Hello, everybody out there in farm country. This radio commentary is brought to you by the National Corn Growers Association, CropLife America, and Renewable Fuels Association. They are all friends, supporters, and allies of a healthy farm economy and prosperous rural America. Thank you.

And now today’s commentary-

I am concerned, and I am not alone. I remember the skyrocketing interest rates of the late 1970’s and early 1980. Farmers and ranchers along with other borrowers were paying 12% to 16% interest on their loans. Farmers borrow money almost every year to finance fertilizer, seed, chemicals, and machinery to plant, care for, and harvest their crops. The inflationary costs destroyed thousands of farms and all kinds of family businesses.

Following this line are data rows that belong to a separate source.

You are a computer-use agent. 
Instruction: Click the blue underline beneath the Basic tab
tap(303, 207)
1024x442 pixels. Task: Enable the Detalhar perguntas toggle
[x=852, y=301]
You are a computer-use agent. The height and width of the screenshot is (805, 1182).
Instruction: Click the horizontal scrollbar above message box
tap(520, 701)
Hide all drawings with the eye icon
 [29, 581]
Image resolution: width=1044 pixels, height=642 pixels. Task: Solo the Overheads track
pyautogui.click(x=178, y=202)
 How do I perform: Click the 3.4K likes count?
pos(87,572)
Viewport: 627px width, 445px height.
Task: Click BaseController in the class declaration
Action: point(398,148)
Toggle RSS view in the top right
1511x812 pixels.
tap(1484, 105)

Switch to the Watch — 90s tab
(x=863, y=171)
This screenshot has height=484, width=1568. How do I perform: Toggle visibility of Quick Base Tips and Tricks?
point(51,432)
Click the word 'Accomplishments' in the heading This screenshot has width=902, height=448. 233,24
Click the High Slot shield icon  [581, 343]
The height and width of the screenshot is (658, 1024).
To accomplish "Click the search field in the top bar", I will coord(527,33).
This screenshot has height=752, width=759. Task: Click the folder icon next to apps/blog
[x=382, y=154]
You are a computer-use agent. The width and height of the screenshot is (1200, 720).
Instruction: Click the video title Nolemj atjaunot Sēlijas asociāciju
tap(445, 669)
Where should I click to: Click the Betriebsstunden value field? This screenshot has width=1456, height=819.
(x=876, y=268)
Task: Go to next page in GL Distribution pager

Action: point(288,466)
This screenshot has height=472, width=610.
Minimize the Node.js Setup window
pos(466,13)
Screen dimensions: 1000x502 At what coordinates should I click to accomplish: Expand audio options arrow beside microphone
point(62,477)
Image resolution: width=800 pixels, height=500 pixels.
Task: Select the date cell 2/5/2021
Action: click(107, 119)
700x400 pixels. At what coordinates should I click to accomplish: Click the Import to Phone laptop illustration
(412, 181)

My concern is – are we headed down that road again? Our debt costs are very low now, but the
best way to hammer down inflation is to raise interest rates. That’s what they did in the early 1980s.
The Federal Reserve kept pushing rates up. I was Secretary of Agriculture then and met with our
Federal Reserve Chairman Paul Volker twice encouraging him to cut the rates. He said that he had
no choice. He had to fight inflation by raising rates. I guess it worked. Rates came down, but
businesses and families paid a big price.

Turn the calendar to today. U.S. government debt just passed $30 trillion. That’s more than 100%
of GDP. That is a number previously reached only during wartime. And for our government the
biggest risk will be the interest we will have to pay on all that debt. We have been getting along
fine on near zero interest on our debt, but what if it goes up like it did in 1980. To pay the interest
on our growing debt we will have to raise taxes or just stack up more debt.

I am concerned about the explosion in government spending. Our government has been extremely
generous with money handouts to help our businesses and families safely through the Covid-19
pandemic. It is time now to put the brakes on spending. Our economy looks good. Unemployment
of 4%. I’m sorry to say – all the Congress wants to do is flood the market with money. We used to
think balancing the budget was the right thing to do. A lot of our politicians don’t seem to care
much about that now. Free money and near zero interest rates will fan the flames of inflation. That
could be a serious, costly road to bankruptcy for many small businesses and families.